J ackie Reynolds has been my closest friend since the first grade, when we attended the Academy of the Sacred Heart together as six-year-olds. She’s one of the smartest people I know, as well as a gifted athlete. Jackie can hit a golf ball so hard that it would make Tiger Woods blink. The September after we graduated from Columbia, we drove to Duke together. While I was studying law, she was working for a doctorate in psychology.

She has that unmistakable look of the born athlete, tall and firm-bodied, with long chestnut hair that, as often as not, is held together at the nape of her neck with a rubber band. Her extraordinary brown eyes are her dominant feature. They exude warmth and sympathy and make people want to confide in her. I always tell her that she should give cut rates to her patients. “You don’t have to drag their problems out of them, Jackie. They walk through your door and spill their guts.”
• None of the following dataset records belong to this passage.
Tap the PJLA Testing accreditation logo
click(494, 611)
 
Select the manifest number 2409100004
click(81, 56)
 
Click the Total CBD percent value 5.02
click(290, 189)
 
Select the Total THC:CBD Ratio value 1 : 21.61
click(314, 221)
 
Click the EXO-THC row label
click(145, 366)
We talk frequently on the phone and get together every few weeks. It used to be even more often, but now Jackie is getting pretty serious about the guy she’s been dating for the past year. Ted Sawyer is a lieutenant in the fire department and a genuinely top-drawer person. He intends to be fire commissioner of New York someday, then run for mayor, and I’d bet my bottom dollar that he’ll do both.

Jackie has always been worried about how little interest I’ve shown in dating. She correctly attributed my lack of interest to the fact that I’ve felt emotionally burned out. Tonight, if the subject came up, I intended to reassure her that I am now actively working to put all that inertia behind me.